Recently, the U.S. Court of Appeals for the Eleventh Circuit upheld a class action waiver in an arbitration clause, compelling employees who had attempted to bring a collective action under the Fair Labor Standards Act to arbitrate their claims on an individual basis. The employees in Walthour v. Chipio Windshield Repair, LLC, argued that the waivers were unenforceable and that they had a statutory right to file a collective action under the FLSA, but the court disagreed. After analyzing the FLSA’s text, legislative history and purposes as well as relevant Supreme Court precedent, the court held that the FLSA does not override the Federal Arbitration Act and that the right to bring a collective or class action may be waived.
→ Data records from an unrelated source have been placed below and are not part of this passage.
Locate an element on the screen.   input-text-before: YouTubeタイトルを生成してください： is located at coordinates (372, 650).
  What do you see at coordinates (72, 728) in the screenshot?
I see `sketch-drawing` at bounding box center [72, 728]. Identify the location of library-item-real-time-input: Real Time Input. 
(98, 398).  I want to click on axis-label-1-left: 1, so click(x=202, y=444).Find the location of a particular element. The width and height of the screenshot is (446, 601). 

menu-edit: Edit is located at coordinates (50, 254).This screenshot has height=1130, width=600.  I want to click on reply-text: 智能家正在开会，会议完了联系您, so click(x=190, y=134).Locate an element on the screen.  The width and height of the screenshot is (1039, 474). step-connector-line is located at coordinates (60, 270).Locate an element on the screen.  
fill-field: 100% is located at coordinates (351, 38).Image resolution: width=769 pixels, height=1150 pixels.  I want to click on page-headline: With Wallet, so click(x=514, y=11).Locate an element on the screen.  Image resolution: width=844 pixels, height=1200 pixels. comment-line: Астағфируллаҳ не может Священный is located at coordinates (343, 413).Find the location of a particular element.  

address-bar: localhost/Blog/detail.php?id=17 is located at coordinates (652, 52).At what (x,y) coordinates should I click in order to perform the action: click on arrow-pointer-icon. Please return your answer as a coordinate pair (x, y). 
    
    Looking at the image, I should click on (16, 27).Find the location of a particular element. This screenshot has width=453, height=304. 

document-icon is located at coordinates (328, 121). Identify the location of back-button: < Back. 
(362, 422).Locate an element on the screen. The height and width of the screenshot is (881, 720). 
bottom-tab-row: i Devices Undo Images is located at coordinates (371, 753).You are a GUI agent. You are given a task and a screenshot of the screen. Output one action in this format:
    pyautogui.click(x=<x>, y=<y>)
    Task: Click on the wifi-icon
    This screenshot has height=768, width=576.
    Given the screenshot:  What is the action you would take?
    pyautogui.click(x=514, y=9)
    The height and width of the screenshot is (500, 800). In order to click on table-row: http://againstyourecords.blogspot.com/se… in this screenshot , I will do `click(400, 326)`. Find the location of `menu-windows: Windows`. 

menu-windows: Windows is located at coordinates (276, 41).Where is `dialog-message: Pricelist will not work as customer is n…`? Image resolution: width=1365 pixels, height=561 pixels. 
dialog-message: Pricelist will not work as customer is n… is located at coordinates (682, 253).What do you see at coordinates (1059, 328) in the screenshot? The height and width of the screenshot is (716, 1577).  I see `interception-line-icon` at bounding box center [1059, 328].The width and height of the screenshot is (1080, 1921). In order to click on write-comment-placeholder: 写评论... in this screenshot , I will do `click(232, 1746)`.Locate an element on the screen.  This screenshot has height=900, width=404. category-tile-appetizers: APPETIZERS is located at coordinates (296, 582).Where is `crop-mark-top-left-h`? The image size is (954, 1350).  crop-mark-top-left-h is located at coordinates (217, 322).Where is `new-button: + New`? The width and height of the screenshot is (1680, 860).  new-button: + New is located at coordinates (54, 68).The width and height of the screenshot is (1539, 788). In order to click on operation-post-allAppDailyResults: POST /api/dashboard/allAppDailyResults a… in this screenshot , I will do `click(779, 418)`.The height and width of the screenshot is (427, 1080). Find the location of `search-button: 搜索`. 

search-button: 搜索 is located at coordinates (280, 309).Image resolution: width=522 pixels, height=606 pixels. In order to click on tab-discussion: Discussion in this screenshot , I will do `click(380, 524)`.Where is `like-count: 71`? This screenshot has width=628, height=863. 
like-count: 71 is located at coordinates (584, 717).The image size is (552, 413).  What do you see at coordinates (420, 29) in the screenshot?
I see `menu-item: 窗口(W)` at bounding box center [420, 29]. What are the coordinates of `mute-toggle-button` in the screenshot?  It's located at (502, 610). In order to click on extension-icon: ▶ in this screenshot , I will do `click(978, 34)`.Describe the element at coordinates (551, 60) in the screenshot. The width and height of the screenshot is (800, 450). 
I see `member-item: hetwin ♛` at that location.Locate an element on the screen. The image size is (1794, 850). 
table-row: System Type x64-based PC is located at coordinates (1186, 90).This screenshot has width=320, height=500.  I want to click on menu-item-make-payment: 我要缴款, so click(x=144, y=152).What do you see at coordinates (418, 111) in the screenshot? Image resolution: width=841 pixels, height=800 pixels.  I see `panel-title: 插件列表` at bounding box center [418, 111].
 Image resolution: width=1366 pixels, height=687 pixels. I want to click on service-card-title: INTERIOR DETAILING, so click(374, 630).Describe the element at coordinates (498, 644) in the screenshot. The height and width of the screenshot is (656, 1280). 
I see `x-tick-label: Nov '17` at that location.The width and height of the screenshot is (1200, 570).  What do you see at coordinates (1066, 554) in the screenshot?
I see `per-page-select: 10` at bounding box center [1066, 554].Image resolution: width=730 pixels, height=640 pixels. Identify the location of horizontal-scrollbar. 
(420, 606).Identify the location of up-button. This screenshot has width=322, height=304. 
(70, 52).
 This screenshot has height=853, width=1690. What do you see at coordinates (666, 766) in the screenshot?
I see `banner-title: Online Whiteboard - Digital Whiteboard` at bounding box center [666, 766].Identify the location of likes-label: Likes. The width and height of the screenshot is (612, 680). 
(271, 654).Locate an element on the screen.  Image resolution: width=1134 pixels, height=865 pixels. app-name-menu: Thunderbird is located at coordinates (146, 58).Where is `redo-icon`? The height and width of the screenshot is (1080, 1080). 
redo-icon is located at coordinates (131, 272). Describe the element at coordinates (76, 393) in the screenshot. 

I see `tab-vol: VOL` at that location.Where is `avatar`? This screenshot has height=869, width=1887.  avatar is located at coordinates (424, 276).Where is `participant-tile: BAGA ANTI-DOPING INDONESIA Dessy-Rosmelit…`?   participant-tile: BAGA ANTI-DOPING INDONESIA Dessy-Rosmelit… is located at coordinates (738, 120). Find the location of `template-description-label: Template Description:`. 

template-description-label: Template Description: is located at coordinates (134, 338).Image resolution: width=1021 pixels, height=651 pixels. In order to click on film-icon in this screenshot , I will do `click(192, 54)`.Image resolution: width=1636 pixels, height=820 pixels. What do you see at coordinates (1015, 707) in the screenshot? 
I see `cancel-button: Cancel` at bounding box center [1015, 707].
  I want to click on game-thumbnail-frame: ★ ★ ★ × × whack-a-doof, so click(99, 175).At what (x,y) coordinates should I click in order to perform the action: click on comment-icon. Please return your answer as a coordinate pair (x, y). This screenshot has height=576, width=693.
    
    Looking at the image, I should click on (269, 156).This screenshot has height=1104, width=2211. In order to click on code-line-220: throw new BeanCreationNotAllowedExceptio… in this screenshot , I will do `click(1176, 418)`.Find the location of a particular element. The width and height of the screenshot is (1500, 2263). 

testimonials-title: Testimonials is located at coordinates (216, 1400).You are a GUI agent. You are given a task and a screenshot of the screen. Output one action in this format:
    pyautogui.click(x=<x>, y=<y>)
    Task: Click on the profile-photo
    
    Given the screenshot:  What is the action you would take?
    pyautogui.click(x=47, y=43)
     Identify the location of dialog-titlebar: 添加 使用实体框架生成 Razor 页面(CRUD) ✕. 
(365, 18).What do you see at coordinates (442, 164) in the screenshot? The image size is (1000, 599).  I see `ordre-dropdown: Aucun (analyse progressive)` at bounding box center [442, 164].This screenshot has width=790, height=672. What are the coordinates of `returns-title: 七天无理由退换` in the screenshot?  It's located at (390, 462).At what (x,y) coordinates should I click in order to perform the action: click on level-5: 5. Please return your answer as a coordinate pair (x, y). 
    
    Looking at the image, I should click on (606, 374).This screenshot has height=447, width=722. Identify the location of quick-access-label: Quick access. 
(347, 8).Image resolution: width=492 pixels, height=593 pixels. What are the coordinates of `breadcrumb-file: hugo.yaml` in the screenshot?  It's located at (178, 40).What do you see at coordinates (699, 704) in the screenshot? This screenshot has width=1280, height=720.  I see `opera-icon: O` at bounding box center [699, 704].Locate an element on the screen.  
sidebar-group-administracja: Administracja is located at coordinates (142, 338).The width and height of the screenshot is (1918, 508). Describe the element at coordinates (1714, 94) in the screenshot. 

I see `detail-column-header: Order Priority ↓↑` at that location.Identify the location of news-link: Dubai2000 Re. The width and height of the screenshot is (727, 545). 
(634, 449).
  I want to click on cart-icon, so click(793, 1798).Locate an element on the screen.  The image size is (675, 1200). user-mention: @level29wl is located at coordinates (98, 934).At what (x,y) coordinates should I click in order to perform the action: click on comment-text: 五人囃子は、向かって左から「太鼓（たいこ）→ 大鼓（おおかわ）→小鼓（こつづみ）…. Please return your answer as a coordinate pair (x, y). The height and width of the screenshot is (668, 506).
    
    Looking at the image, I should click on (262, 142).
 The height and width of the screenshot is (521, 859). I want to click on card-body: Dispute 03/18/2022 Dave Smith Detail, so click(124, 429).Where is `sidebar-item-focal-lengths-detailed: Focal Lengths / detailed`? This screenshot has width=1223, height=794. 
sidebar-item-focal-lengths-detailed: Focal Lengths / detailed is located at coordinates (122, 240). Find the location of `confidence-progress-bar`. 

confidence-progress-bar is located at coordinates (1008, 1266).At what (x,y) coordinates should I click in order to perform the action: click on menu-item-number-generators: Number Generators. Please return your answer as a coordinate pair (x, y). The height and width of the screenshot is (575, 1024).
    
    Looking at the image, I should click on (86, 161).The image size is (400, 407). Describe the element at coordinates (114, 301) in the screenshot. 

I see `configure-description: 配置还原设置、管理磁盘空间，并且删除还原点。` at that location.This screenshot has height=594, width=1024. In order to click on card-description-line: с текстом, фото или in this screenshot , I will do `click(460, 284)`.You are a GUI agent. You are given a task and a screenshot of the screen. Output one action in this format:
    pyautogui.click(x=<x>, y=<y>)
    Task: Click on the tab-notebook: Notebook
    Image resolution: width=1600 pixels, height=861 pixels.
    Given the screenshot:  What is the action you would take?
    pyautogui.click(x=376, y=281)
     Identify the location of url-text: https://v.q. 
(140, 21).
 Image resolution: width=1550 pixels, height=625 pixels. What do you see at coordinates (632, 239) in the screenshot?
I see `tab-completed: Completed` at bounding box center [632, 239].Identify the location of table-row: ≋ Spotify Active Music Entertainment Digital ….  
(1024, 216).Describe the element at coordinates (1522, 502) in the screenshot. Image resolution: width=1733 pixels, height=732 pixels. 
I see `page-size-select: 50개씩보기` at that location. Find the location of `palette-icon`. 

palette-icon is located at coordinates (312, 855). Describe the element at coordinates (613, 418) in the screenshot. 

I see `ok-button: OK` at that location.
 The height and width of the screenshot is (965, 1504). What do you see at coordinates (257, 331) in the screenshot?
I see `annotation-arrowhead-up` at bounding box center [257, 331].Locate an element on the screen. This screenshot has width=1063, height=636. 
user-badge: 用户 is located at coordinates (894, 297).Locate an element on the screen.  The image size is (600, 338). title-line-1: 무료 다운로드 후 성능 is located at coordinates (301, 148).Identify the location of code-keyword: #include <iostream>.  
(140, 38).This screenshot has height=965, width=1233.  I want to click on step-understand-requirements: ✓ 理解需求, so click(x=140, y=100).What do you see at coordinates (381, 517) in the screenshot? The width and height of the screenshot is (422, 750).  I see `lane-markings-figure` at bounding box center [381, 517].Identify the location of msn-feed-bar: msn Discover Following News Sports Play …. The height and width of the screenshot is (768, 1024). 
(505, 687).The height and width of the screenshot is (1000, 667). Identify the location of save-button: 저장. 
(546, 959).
With this decision, the Eleventh Circuit joins the Second, Fourth, Fifth, and Eighth Circuits in enforcing collective action waivers in FLSA cases. In Sutherland v. Ernst & Young LLP, the Second Circuit explained that the FLSA does not prohibit the waiver of collective action claims and rejected the employee’s argument that the waiver was unenforceable solely because the costs of arbitrating on an individual basis would defeat any economic incentive to pursue her claims. In Carter v. Countrywide Credit Industries, Inc., the Fifth Circuit enforced the waiver, holding that FLSA claims may be subject to binding arbitration and rejecting the employees’ claim that they had a “substantive right” to proceed collectively. The Eighth Circuit also determined that the FLSA did not supersede the FAA’s mandate in favor of arbitration in Owen v. Bristol Care, Inc., and the Fourth Circuit upheld a class action waiver in Muriithi v. Shuttle Express, Inc., finding that the state law doctrine of unconscionability could not be used to eliminate a provision in an arbitration agreement which barred classwide procedures.
The Eleventh Circuit’s decision allows employers – particularly those located under the court’s jurisdiction in Alabama, Florida, and Georgia – to combat FLSA collective actions on the front end by simply including class or collective action waivers in their arbitration agreements. It is worth noting, however, that while courts now generally agree that collective action waivers are valid and enforceable, there may be other issues to consider in drafting and implementing them. For example, a 2013 decision from the Fifth Circuit suggests that class action waivers may potentially be contested on NLRA Section 8 grounds. In D.R. Horton, Inc. v. N.L.R.B., the court reversed the NLRB’s finding that the class waiver interfered with the employees’ right to engage in concerted activity protected by Section 7 of the NLRA. But, it also upheld the Board’s conclusion that the particular wording of that agreement violated Section 8 because it was susceptible to being misconstrued by employees to prohibit them from filing unfair labor practice claims with the Board.
More jurisdictions will likely follow the lead of the Eleventh Circuit and its sister circuits in enforcing class and collective action waivers. Given the evolving state of the case law, careful drafting will be the key to an effective class action waiver that could potentially spare employers from protracted FLSA collective action litigation.